## PROVIDED DATA
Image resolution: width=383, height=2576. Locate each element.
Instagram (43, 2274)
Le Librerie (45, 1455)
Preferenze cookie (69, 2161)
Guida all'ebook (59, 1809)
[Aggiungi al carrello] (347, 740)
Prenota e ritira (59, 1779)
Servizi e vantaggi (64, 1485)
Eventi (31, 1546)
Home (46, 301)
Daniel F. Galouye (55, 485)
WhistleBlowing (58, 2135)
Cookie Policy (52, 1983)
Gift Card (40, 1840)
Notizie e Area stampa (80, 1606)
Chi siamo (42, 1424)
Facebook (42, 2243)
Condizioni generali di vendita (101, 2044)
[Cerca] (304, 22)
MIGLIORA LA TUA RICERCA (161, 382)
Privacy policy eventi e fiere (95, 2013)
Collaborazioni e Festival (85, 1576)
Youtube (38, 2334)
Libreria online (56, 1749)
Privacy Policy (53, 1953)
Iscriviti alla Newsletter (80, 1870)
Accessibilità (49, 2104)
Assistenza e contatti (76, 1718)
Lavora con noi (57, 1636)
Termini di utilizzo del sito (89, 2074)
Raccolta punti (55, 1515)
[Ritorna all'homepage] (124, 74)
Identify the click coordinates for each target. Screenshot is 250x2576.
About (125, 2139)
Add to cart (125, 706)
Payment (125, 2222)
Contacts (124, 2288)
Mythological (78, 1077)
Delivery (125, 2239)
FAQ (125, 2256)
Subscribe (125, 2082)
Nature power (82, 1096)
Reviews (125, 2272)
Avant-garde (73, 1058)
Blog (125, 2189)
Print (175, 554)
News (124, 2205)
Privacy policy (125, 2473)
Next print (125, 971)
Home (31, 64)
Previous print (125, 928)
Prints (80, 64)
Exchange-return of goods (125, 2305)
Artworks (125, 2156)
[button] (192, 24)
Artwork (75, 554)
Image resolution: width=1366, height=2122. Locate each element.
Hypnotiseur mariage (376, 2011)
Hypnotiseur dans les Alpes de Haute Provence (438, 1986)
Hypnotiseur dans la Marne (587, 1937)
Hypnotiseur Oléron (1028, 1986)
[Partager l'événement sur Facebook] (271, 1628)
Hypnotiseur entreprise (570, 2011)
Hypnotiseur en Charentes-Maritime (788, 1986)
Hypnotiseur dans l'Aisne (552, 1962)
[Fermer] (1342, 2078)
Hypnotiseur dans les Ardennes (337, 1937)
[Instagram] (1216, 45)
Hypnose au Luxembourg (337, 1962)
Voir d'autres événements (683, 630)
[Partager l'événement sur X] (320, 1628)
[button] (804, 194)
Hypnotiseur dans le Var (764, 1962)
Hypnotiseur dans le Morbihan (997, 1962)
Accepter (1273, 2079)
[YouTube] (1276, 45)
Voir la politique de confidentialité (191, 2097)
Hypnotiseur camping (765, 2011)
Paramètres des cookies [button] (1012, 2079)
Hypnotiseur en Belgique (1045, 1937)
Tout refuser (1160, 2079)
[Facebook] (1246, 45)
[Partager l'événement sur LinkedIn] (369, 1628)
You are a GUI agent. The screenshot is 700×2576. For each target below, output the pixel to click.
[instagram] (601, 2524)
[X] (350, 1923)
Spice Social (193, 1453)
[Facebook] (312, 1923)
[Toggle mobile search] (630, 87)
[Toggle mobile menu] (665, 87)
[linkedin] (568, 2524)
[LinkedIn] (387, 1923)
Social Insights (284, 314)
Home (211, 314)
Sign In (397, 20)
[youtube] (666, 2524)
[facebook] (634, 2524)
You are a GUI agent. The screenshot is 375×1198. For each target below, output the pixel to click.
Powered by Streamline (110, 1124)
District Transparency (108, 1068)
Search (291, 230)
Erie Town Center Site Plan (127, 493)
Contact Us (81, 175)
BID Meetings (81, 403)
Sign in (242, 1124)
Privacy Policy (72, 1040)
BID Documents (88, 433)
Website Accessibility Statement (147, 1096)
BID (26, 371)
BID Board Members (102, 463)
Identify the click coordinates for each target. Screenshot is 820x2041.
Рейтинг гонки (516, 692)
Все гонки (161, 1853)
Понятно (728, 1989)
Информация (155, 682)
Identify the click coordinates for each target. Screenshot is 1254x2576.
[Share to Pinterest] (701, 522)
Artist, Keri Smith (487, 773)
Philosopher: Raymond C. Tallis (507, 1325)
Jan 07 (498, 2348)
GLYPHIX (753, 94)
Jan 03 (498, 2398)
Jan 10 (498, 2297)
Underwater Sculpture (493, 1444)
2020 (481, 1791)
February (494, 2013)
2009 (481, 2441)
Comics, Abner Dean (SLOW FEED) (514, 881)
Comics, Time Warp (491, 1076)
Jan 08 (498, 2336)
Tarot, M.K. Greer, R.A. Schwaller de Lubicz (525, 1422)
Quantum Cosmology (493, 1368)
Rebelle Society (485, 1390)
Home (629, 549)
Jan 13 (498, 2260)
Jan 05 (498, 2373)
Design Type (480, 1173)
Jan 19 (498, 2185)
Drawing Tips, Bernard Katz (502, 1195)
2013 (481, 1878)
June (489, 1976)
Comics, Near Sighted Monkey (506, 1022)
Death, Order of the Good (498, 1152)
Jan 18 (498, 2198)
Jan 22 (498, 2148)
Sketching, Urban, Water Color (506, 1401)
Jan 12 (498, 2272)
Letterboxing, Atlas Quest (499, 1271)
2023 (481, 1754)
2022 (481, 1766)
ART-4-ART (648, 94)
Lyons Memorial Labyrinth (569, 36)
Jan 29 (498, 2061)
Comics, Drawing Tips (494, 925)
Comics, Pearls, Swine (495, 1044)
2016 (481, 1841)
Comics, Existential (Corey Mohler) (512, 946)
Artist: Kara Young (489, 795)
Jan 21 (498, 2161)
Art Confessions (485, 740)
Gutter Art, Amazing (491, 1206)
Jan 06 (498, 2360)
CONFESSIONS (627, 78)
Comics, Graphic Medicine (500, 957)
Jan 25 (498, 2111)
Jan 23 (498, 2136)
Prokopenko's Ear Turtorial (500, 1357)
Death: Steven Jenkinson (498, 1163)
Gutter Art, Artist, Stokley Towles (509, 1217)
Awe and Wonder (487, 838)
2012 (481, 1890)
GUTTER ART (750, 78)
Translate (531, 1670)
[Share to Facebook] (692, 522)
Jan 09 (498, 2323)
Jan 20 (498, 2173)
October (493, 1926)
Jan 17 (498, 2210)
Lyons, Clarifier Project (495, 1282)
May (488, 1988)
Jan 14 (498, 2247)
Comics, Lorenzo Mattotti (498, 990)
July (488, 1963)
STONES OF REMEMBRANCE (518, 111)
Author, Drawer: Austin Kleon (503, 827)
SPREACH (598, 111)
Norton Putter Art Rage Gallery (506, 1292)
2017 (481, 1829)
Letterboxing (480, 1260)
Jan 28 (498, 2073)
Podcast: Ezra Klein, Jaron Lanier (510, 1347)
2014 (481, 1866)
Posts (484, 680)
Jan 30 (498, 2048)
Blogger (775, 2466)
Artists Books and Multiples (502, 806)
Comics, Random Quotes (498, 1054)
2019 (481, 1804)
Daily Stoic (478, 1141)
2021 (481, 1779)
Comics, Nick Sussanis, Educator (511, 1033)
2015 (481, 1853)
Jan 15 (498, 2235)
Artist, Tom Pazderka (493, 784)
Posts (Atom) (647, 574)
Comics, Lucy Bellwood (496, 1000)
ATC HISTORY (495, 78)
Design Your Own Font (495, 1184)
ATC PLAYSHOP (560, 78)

## ACTION ITEM
What you output must match the lines from the beginning of the material through the line with "Lavora con noi (57, 1636)" exactly, both ends included.

## TASK OUTPUT
Image resolution: width=383, height=2576. Locate each element.
Instagram (43, 2274)
Le Librerie (45, 1455)
Preferenze cookie (69, 2161)
Guida all'ebook (59, 1809)
[Aggiungi al carrello] (347, 740)
Prenota e ritira (59, 1779)
Servizi e vantaggi (64, 1485)
Eventi (31, 1546)
Home (46, 301)
Daniel F. Galouye (55, 485)
WhistleBlowing (58, 2135)
Cookie Policy (52, 1983)
Gift Card (40, 1840)
Notizie e Area stampa (80, 1606)
Chi siamo (42, 1424)
Facebook (42, 2243)
Condizioni generali di vendita (101, 2044)
[Cerca] (304, 22)
MIGLIORA LA TUA RICERCA (161, 382)
Privacy policy eventi e fiere (95, 2013)
Collaborazioni e Festival (85, 1576)
Youtube (38, 2334)
Libreria online (56, 1749)
Privacy Policy (53, 1953)
Iscriviti alla Newsletter (80, 1870)
Accessibilità (49, 2104)
Assistenza e contatti (76, 1718)
Lavora con noi (57, 1636)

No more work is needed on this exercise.